## Your objective:
Among the records below, find each line that includes the string "editor" and copy it.

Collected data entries
==========

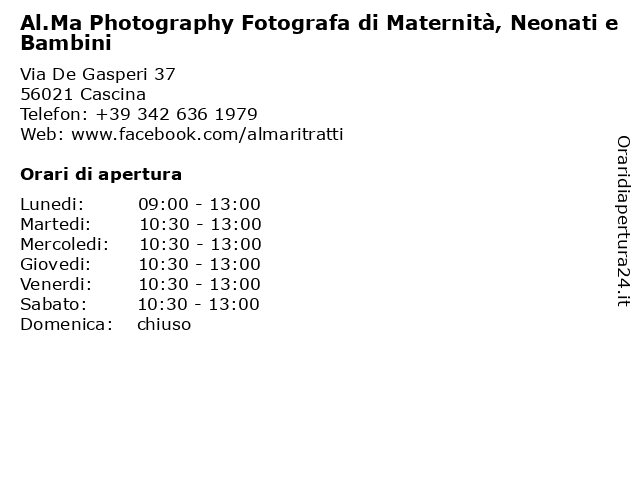Image resolution: width=640 pixels, height=480 pixels.
Task: Click Venerdi hours 10:30 - 13:00
Action: (x=199, y=284)
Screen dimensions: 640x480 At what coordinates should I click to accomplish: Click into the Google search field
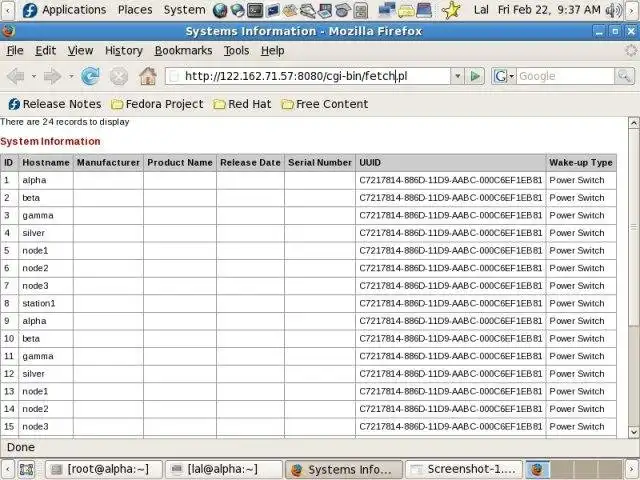[565, 76]
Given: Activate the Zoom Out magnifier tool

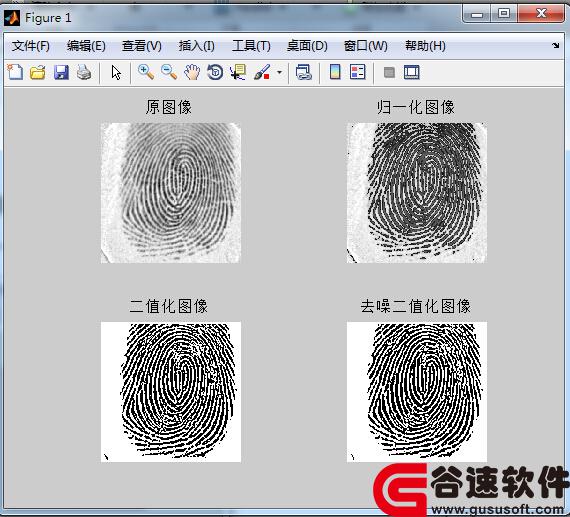Looking at the screenshot, I should tap(169, 72).
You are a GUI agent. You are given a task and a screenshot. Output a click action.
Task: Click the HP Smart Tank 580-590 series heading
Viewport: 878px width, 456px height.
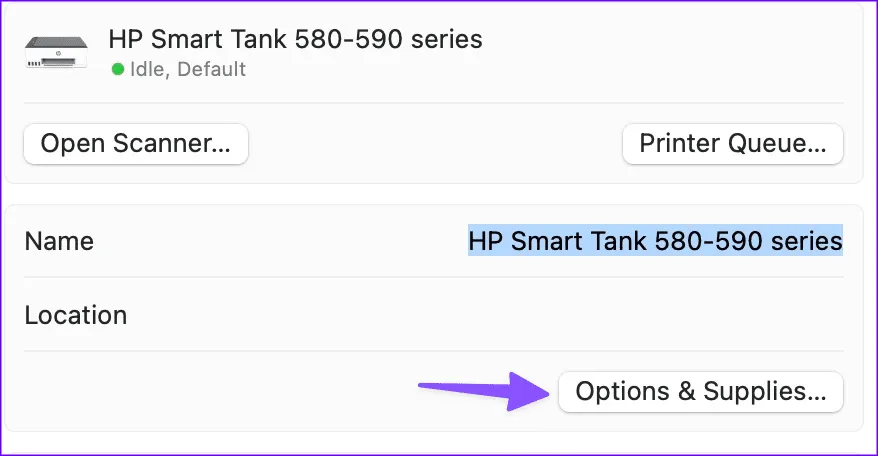click(x=295, y=39)
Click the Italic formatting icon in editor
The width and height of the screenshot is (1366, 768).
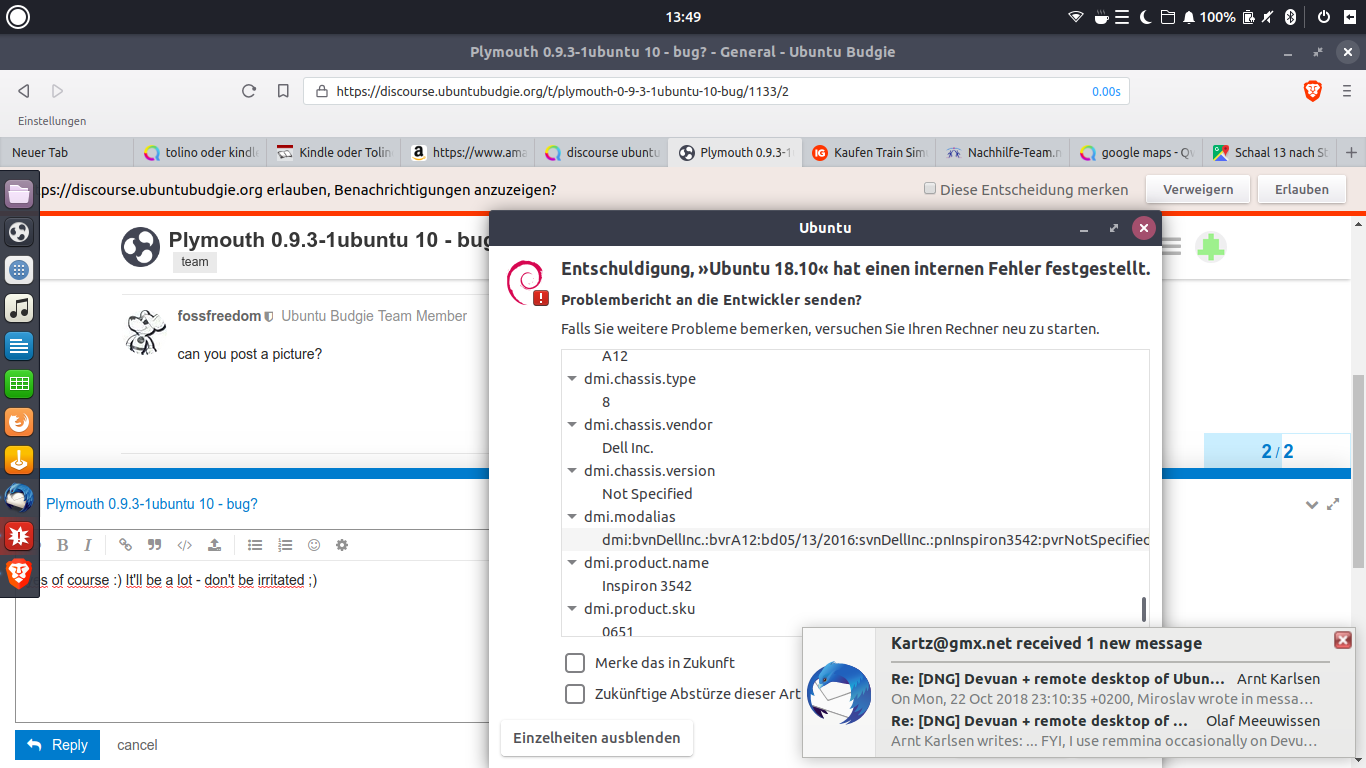88,545
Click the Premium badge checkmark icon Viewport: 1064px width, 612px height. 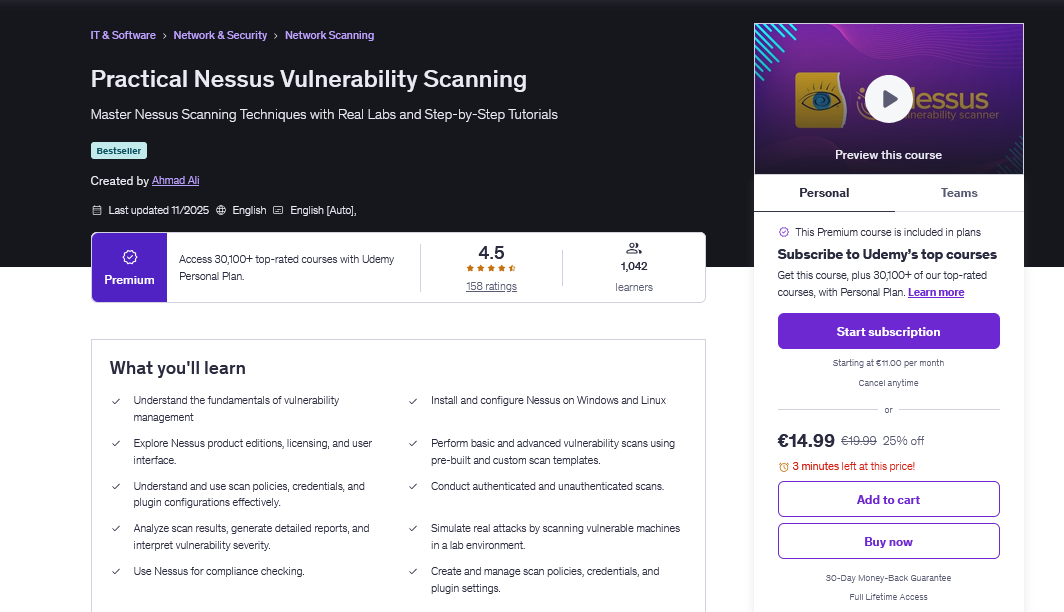(x=130, y=257)
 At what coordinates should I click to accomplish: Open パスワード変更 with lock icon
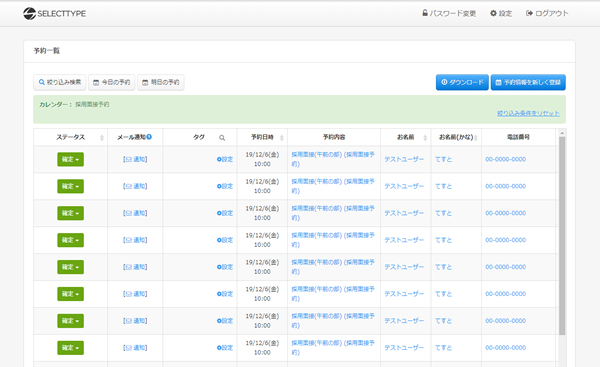[449, 13]
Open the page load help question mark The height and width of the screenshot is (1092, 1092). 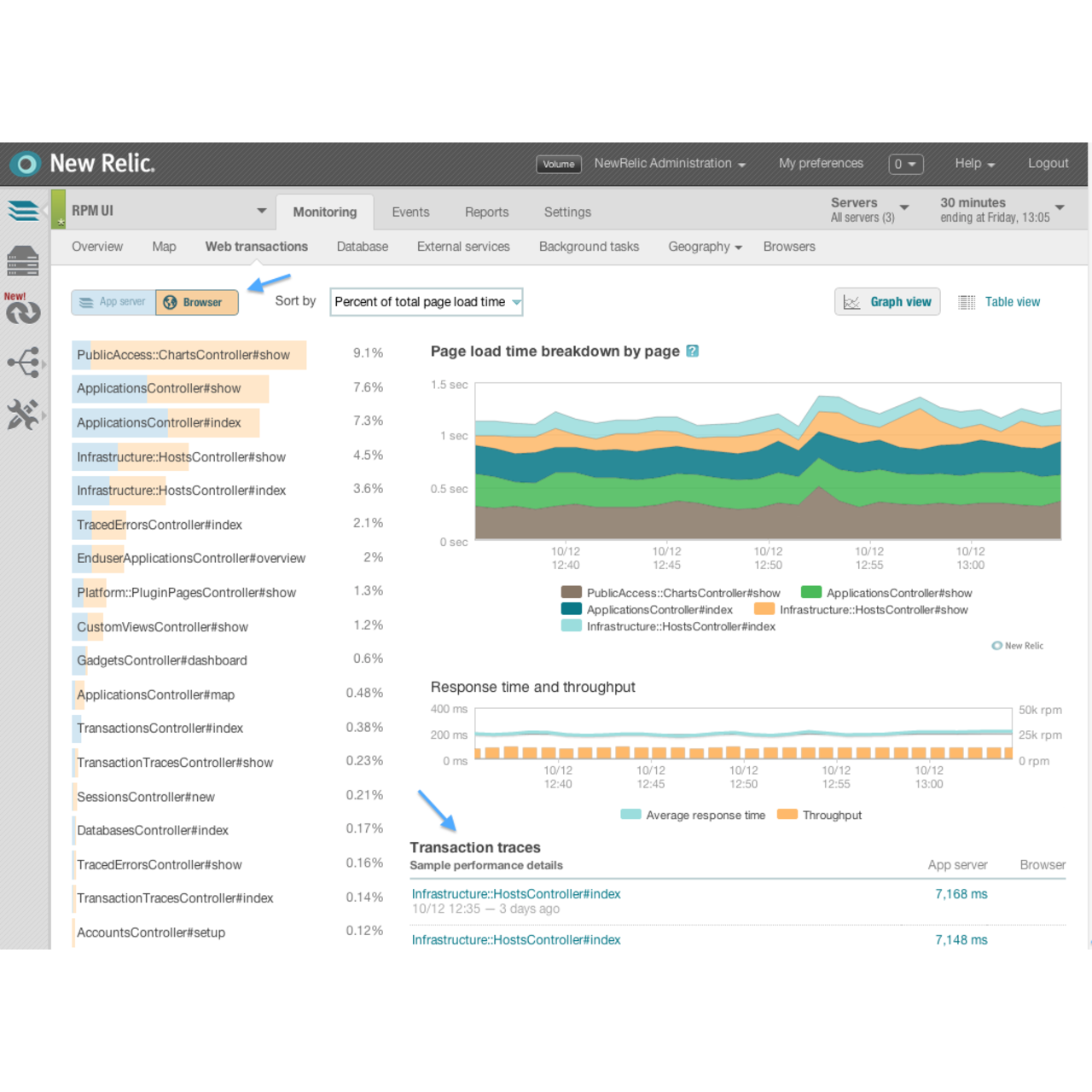tap(693, 351)
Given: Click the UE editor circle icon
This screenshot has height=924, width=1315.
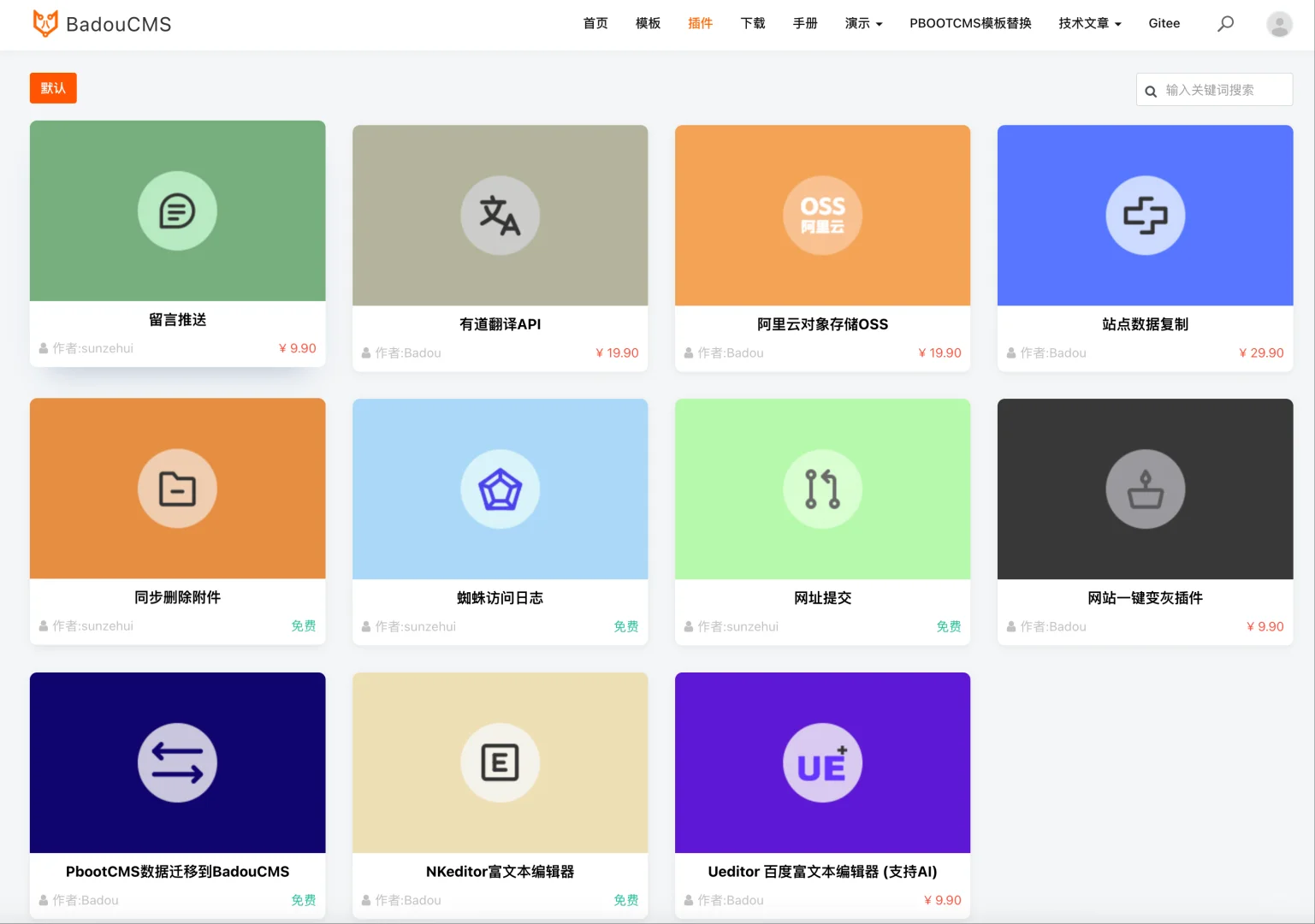Looking at the screenshot, I should click(x=821, y=762).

==========

## Answer box:
Click the Italic formatting icon in editor
Given: Click the UE editor circle icon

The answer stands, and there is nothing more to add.